GEKOZEN FRAGMENT:
4.5.4.Bij de beoordeling of sprake is van een onevenredig zware last voor betrokkene wordt het volgende in aanmerking genomen. Door de invoering van artikel 44, tweede lid, van de WAO en artikel 10a van het Schattingsbesluit is de uitkering die betrokkene ontving op grond van de WAO in de periode tussen 1 juli 2016 en 1 januari 2017 (behalve in de maand oktober) niet meer tot uitbetaling gekomen. Ook de aan die uitkering gekoppelde overige inkomsten zijn hierdoor vervallen. In totaal ontvangt betrokkene hierdoor op jaarbasis ongeveer € 6.000,- bruto minder. Buiten kijf staat dat betrokkene door de invoering van de periodeloonvergelijking een groot financieel nadeel heeft ondervonden. Er is echter niet gebleken dat de situatie waarin betrokkene in de hier te beoordelen periode verkeerde, dermate schrijnend was dat in haar geval sprake was van een onevenredig zware last. Ook wanneer, zoals door betrokkene bepleit, het inkomen van haar echtgenoot buiten beschouwing wordt gelaten, en ook als het sociaal minimum voor een alleenstaande als maatstaf zou moeten worden genomen, beschikte betrokkene nog over een inkomen dat het toepasselijke sociaal minimum oversteeg. Dit inkomen was bovendien in hoogte vergelijkbaar met haar geïndexeerde maatmaninkomen. Bovendien was geen sprake van een definitief verlies van de uitkering omdat betrokkene bij een verlaging van haar inkomen weer recht op een WAO‑uitkering zou krijgen. Van belang is ook dat betrokkene de keuze had om minder uren te gaan werken op grond waarvan haar WAO-uitkering weer tot uitbetaling zou komen (vergelijk het arrest van het EHRM van 5 september 2017, Fábián tegen Hongarije, ECLI:CE:ECHR:2017:0905JUD007811713, punt 76). Van bijzondere omstandigheden op grond waarvan niettemin zou moeten worden aangenomen dat op betrokkene een onevenredig zware last is komen te liggen, is niet gebleken. De terugval in inkomsten alleen is hiervoor onvoldoende. Dit leidt ertoe dat artikel 1 van het Eerste Protocol niet is geschonden.
4.5.5.Dit betekent dat het hoger beroep van het Uwv niet slaagt en dat de tussenuitspraak en de uitspraak van de rechtbank moeten worden bevestigd, met dien verstande dat de rechtsgevolgen van het besluit van 17 januari 2017 in stand blijven.
5. Voor een veroordeling in de proceskosten bestaat geen aanleiding.

UIT TE VOEREN WERK: Druk uit de uitspraak over de WAO-uitkering het stuk af vanaf "4.5.5.Dit betekent dat" tot en met "in stand blijven.".

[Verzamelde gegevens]
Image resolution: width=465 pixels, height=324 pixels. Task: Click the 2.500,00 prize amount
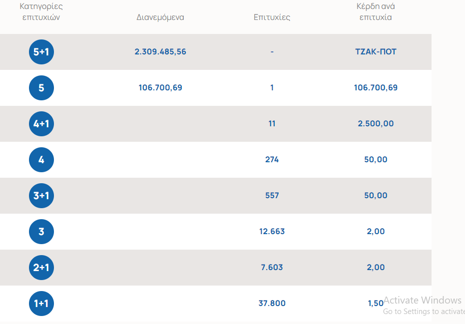click(x=376, y=124)
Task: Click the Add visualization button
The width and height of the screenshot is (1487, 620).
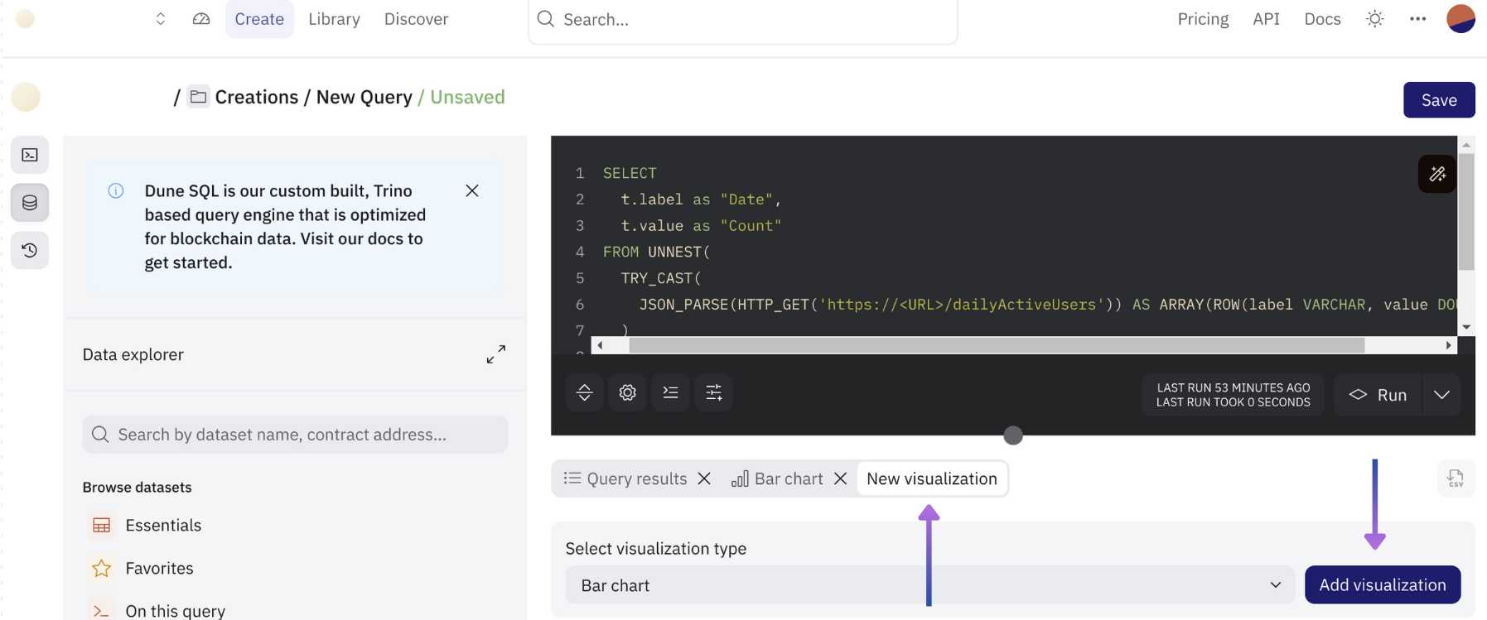Action: (1382, 585)
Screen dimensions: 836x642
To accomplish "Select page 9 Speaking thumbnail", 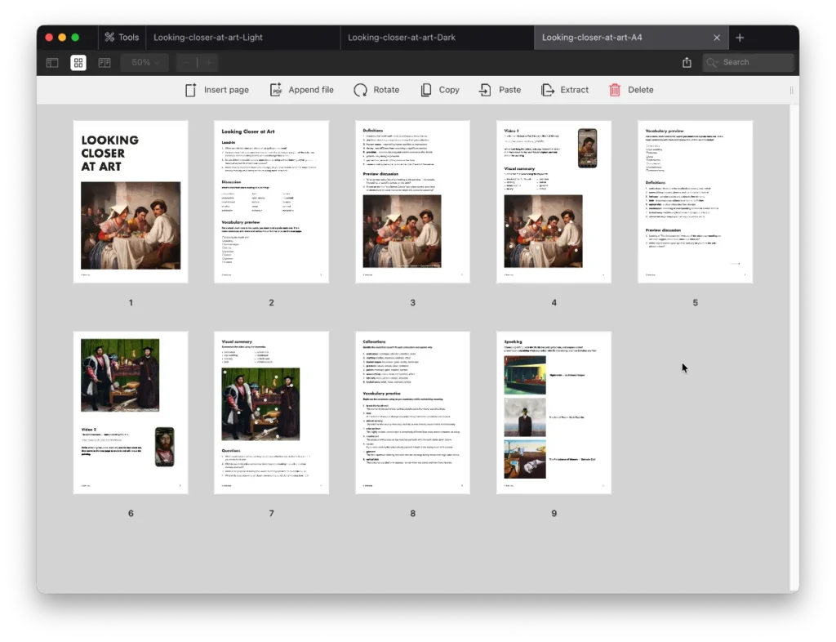I will (x=554, y=412).
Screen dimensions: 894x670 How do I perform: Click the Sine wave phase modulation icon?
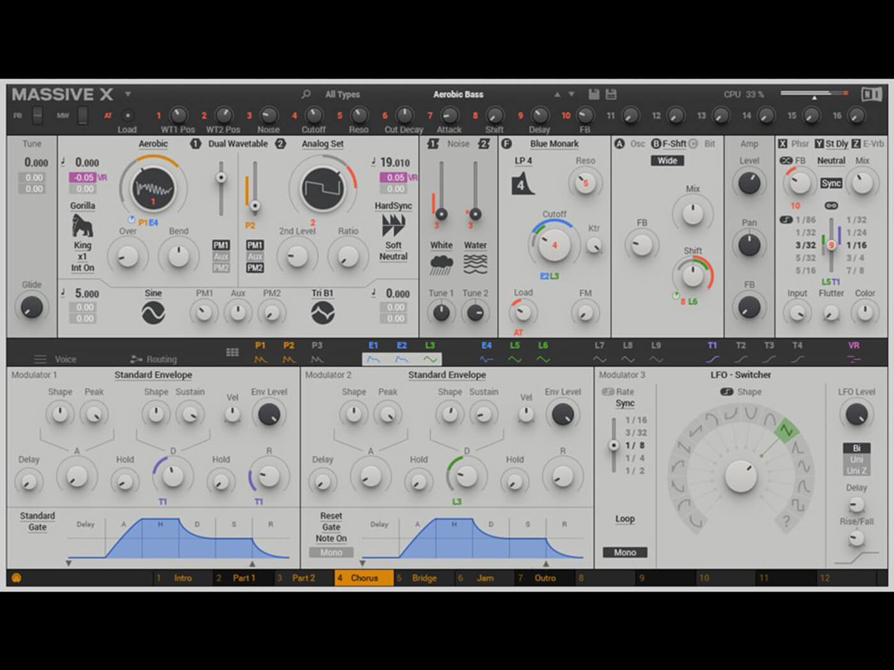pyautogui.click(x=153, y=313)
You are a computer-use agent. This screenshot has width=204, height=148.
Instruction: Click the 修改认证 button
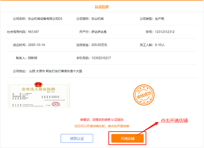click(77, 139)
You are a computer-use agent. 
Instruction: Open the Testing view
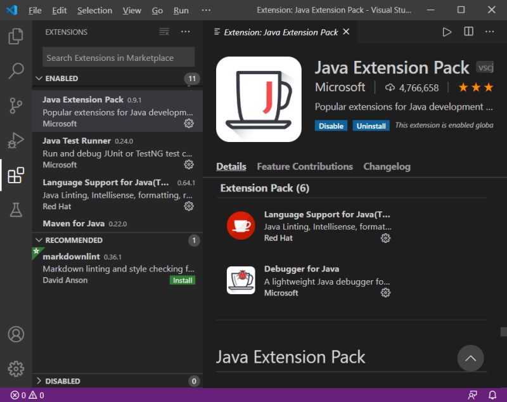[16, 211]
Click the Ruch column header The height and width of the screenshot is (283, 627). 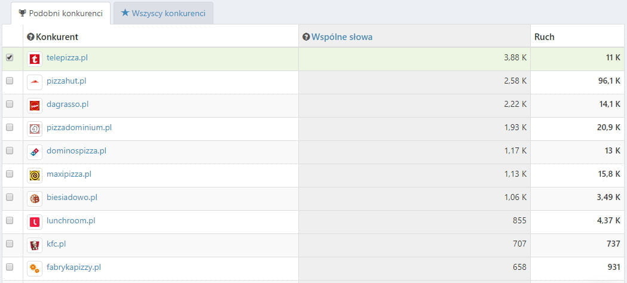coord(544,37)
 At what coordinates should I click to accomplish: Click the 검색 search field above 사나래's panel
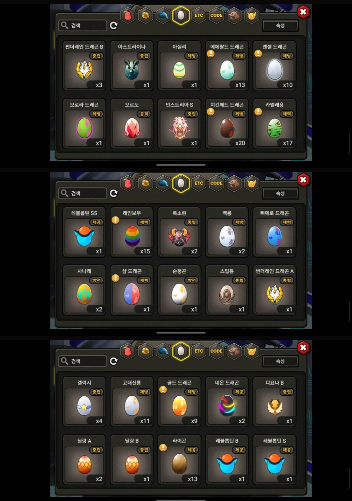pos(82,193)
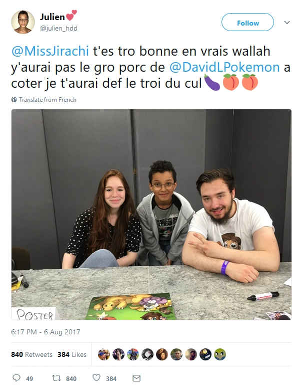This screenshot has height=387, width=305.
Task: Open the attached photo of three people
Action: click(152, 215)
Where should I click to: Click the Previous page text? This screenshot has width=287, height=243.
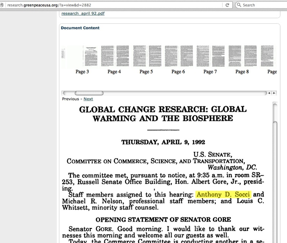pyautogui.click(x=70, y=99)
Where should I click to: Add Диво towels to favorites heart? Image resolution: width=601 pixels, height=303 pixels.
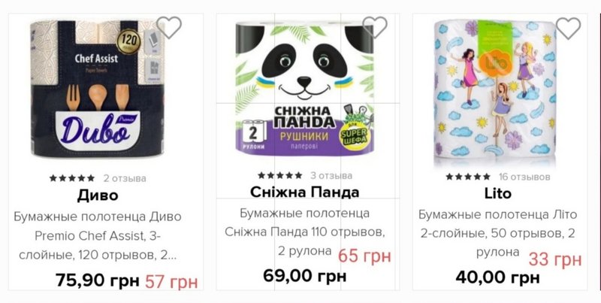click(168, 27)
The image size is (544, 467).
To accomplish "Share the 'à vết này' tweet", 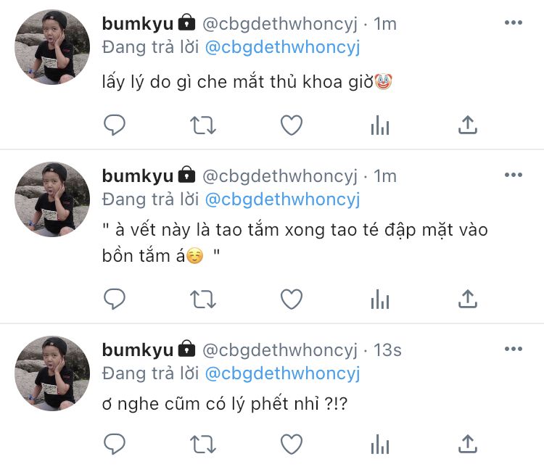I will (x=468, y=299).

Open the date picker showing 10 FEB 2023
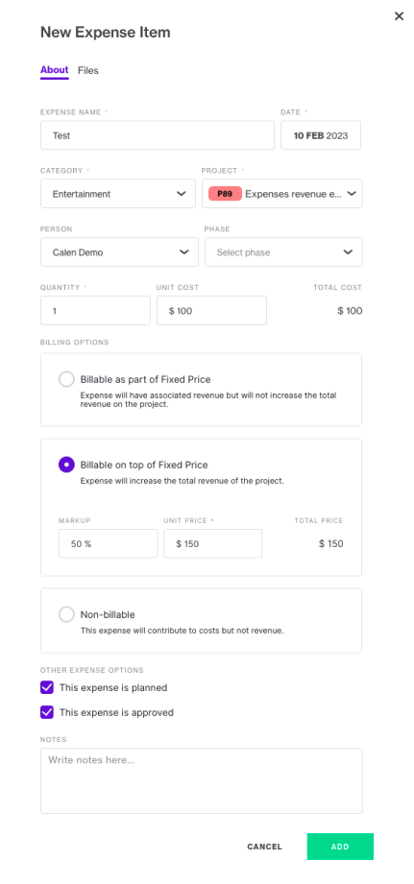(321, 135)
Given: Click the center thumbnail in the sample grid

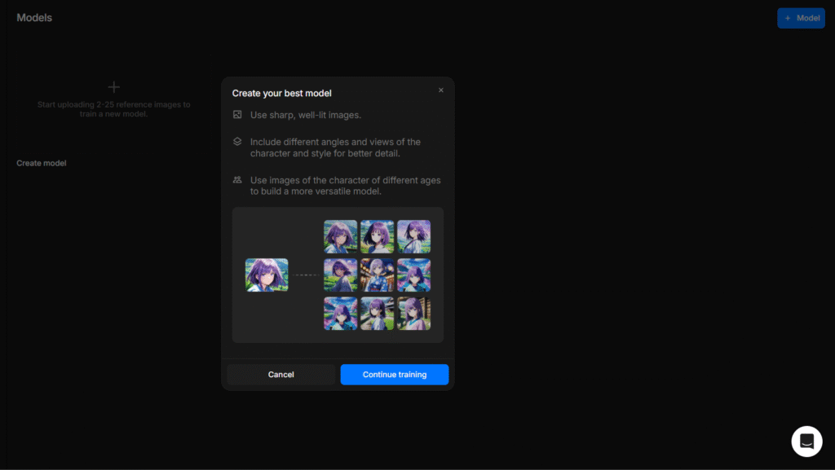Looking at the screenshot, I should tap(377, 275).
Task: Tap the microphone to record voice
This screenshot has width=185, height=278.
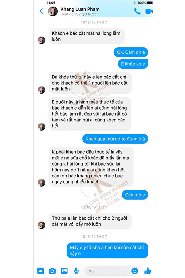Action: pos(76,271)
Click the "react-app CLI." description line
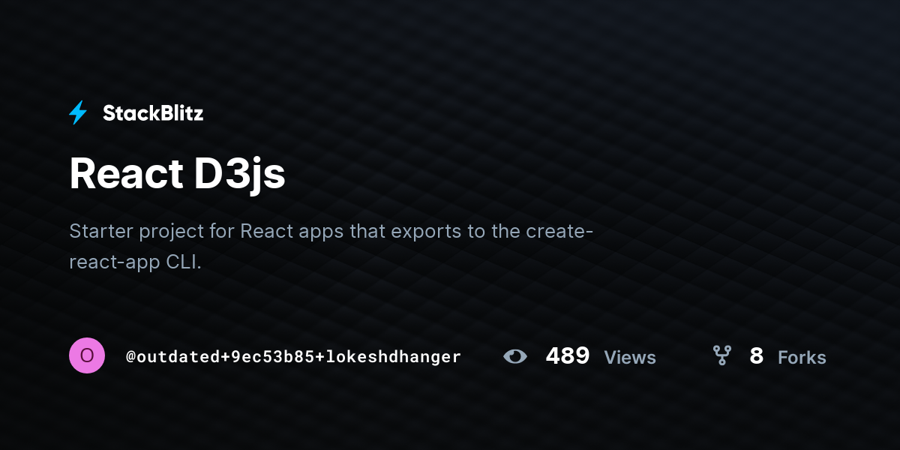Viewport: 900px width, 450px height. tap(136, 263)
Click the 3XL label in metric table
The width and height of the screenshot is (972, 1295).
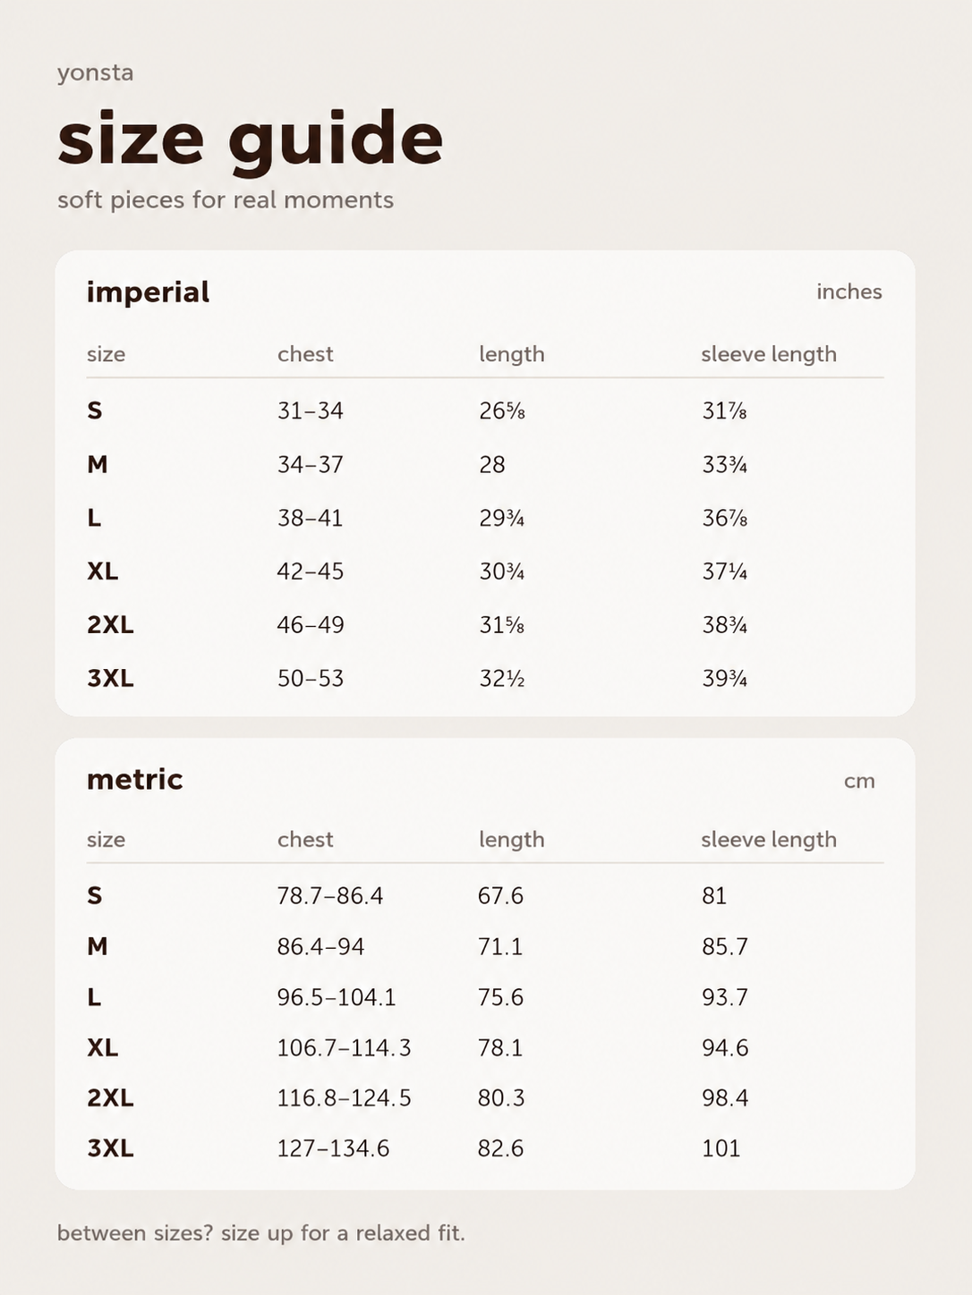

UITGEWERKTE OPDRACHT:
4.5.5.Dit betekent dat het hoger beroep van het Uwv niet slaagt en dat de tussenuitspraak en de uitspraak van de rechtbank moeten worden bevestigd, met dien verstande dat de rechtsgevolgen van het besluit van 17 januari 2017 in stand blijven.